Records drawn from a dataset

Content starts

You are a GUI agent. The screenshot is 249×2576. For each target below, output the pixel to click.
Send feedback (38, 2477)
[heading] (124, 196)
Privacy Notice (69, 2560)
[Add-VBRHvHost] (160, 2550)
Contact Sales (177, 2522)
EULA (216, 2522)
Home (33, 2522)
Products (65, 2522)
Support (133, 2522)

Content ends

▶ What to work on:
The records above should be repeated exactly. Print them all.

▶ Expected answer:
You are a GUI agent. The screenshot is 249×2576. For each target below, output the pixel to click.
Send feedback (38, 2477)
[heading] (124, 196)
Privacy Notice (69, 2560)
[Add-VBRHvHost] (160, 2550)
Contact Sales (177, 2522)
EULA (216, 2522)
Home (33, 2522)
Products (65, 2522)
Support (133, 2522)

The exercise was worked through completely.